Była jednym z czterech młodych żołnierzy, którzy zginęli w bazie w latach 1995-2002, prowokując zarzuty zastraszania, wykorzystywania i molestowania seksualnego. Pozostałe trzy ofiary – szeregowy Geoff Gray, lat 17, Sean Benton, lat 20 i James Collinson, lat 17 – zostały znalezione ze śmiertelnymi ranami postrzałowymi. Rodziny ofiar odrzuciły sugestie, że ich dzieci popełniły samobójstwo i oskarżyły Armię o tuszowanie spraw.
„Związane swoimi tragediami, rodziny zorganizowały konferencję prasową [w 2002 r.], na której wezwały do publicznego śledztwa”, mówi BBC . „To był początek długich poszukiwań prawdy”.
Co się działo później?
Dochodzenie przeprowadzone przez policję w Surrey wykazało, że nie było dowodów na udział osób trzecich, ale rodzicom Jamesa odmówiono dostępu do materiałów odkrytych przez detektywów. Późniejsze dochodzenie prowadzone przez zastępcę sędziego Sądu Najwyższego Nicholasa Blake'a również odrzuciło wezwania rodzin do publicznego śledztwa.
Dochodzenie zostało ostatecznie zatwierdzone w 2014 roku, po tym, jak grupa praw obywatelskich Liberty pomogła rodzinie Jamesów odkryć dużą pamięć nowych dowodów. Zagroziła policji podjęciem kroków prawnych na podstawie ustawy o prawach człowieka, zmuszając ich do przekazania tajnych dokumentów dotyczących śmierci nastolatka.

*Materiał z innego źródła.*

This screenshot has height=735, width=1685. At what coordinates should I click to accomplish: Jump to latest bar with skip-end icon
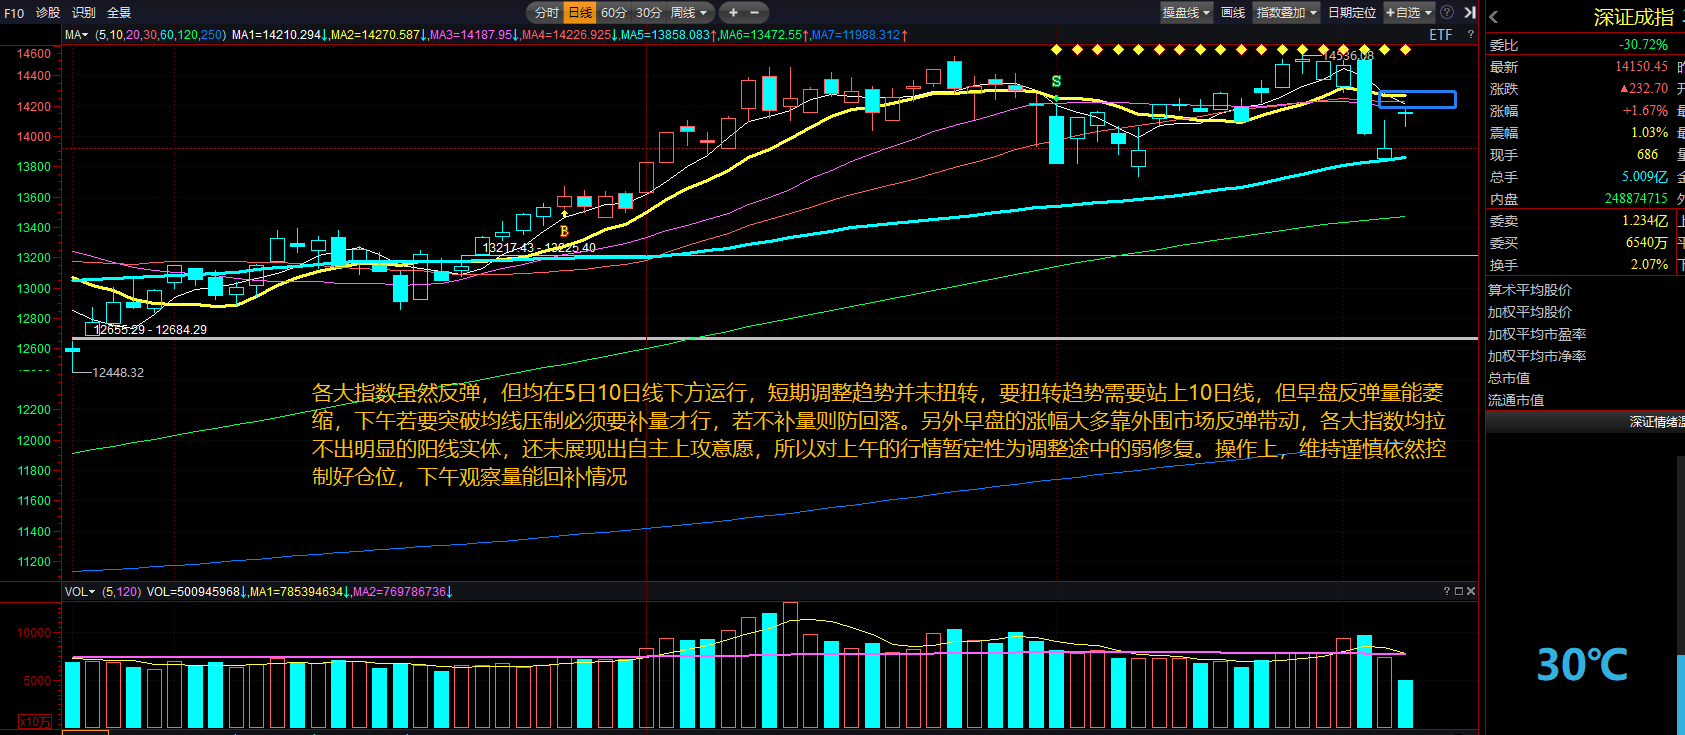click(1470, 13)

Liberty powiedział, że akta nigdy nie zostały odpowiednio zbadane i twierdził, że w pierwotnym śledztwie nie wezwano kluczowych świadków, zignorowano ważne dowody i pozostawiono dokumentację medyczną bez kontroli.
Więc co orzekł koroner?
Opisując szczegółowo listę błędów w Deepcut, Barker powiedział, że było zbyt mało oficerów, aby szkolić i monitorować młode oddziały, które pozostały „znudzone i niezdyscyplinowane”.

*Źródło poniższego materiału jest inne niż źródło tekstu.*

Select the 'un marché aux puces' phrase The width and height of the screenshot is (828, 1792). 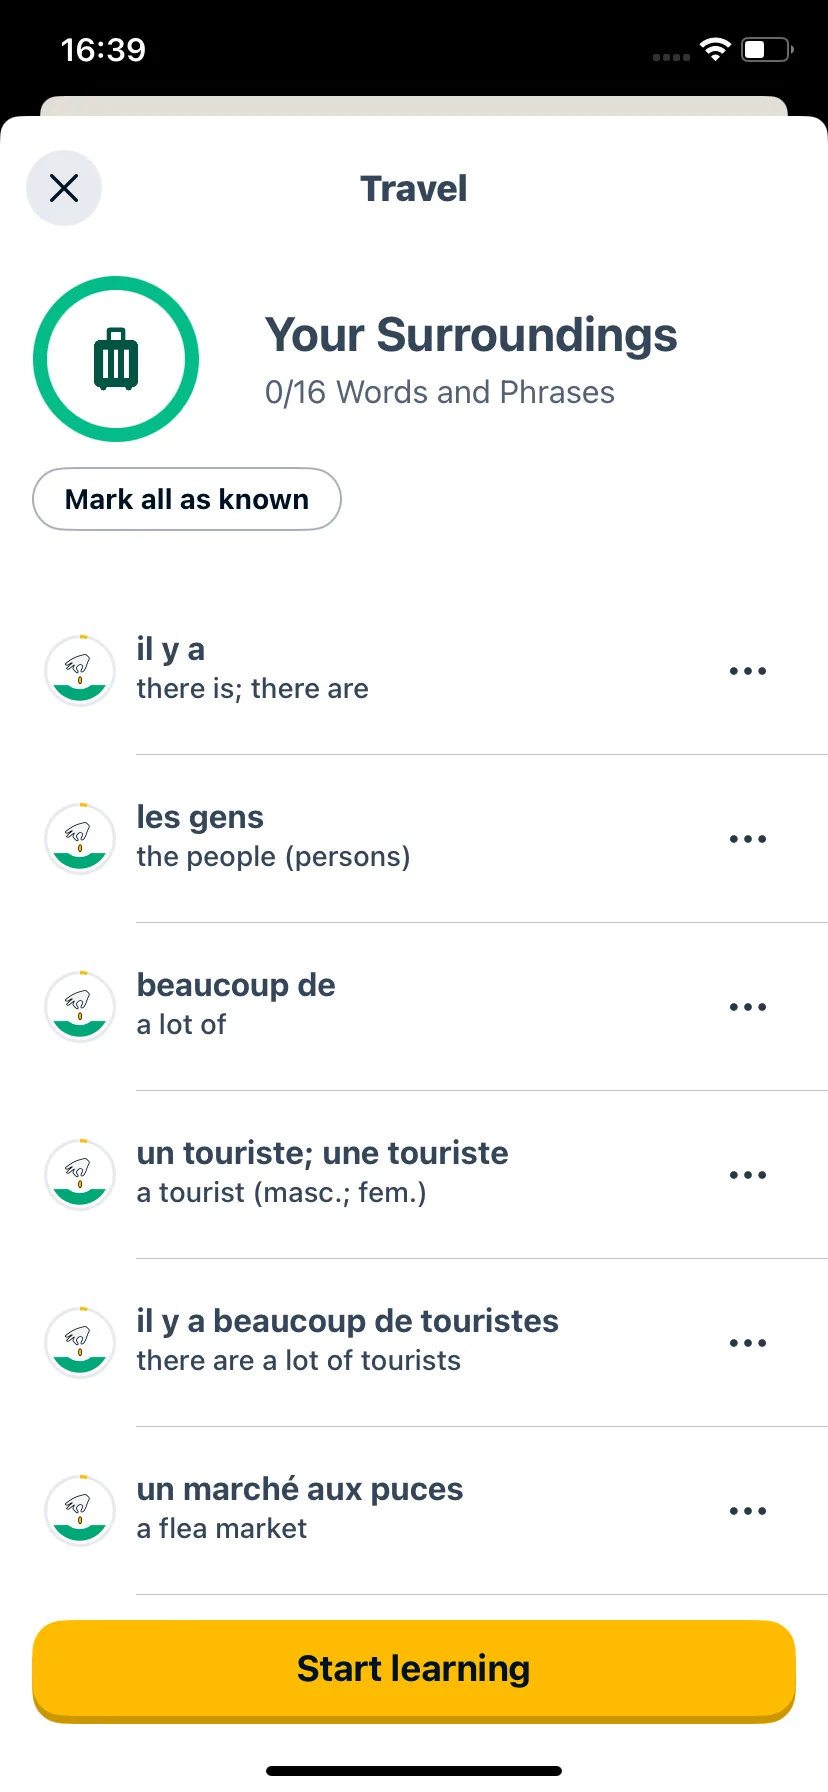414,1510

Ponieważ niewiele ich zajmowało, wkrótce rozwinęła się „seksualna” atmosfera, kontynuował, powołując się na dowody niewłaściwych relacji między dowódcami lub instruktorami a kursantami. Podczas śledztwa armia przyjęła, że niektórzy starsi pracownicy „postrzegali młode kobiety jako wyzwanie seksualne”.

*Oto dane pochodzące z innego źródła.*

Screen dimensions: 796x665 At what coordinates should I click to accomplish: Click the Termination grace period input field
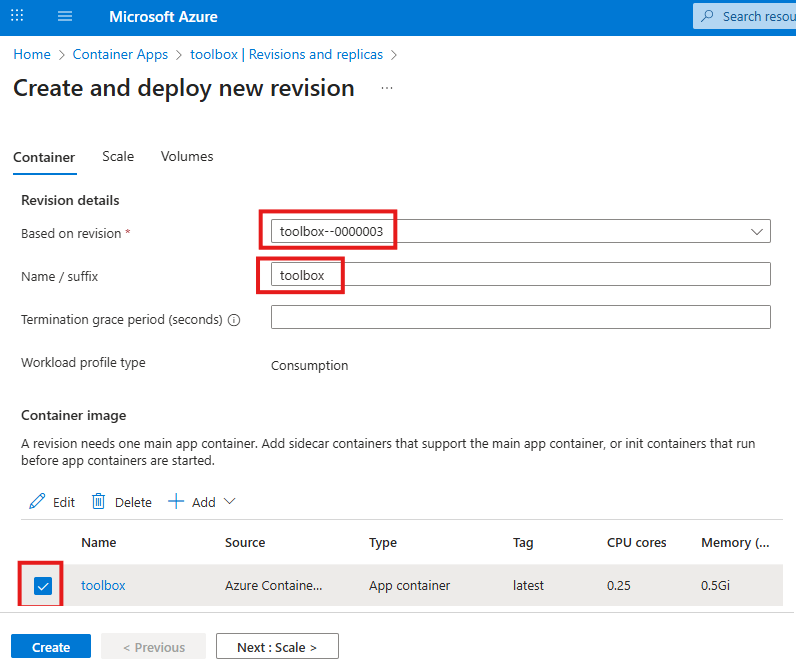[520, 317]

Jednak zarzuty, że Jamesowi nakazano uprawiać seks z innym żołnierzem, były „całkowicie bezpodstawne”, powiedział Barker.
Wyżsi urzędnicy wojskowi, w tym Brygadier John Donnelly, szef personelu armii, i pułkownik Nigel Josling, ówczesny dowódca Deepcut, przyznali się do „wielu oczywistych niedociągnięć i niedociągnięć” w koszarach, dodał Barker.
„Chociaż prowadzono okresowe szkolenia, było zbyt mało stałych pracowników, aby je prowadzić i wprowadzić zorganizowany system zajmujący się i wypełniający obowiązek opieki nad tymi młodymi mężczyznami i kobietami” – dodał koroner.
Deepcut został również skrytykowany za łamanie zasad wojskowych poprzez nakładanie na praktykantów samotnej straży za karę. „Wydaje mi się, że samotni strażnicy z bronią w ręku są potencjalnie niebezpieczną działalnością” – powiedział Barker.
Koroner doszedł do wniosku, że to „godne ubolewania”, że śmierć Jamesa nie była wówczas lepiej zbadana i pochwalił jej rodziców za walkę o sprawiedliwość.
„[Rozpoznaję] cierpliwość i pełen miłości hart ducha pana i pani James” – powiedział. „Zdecydowanie zbyt długo czekali na właściwe zbadanie okoliczności śmierci ich córki i dla wszystkich jest jasne, że poświęcili temu celowi ogromną energię i oddanie”.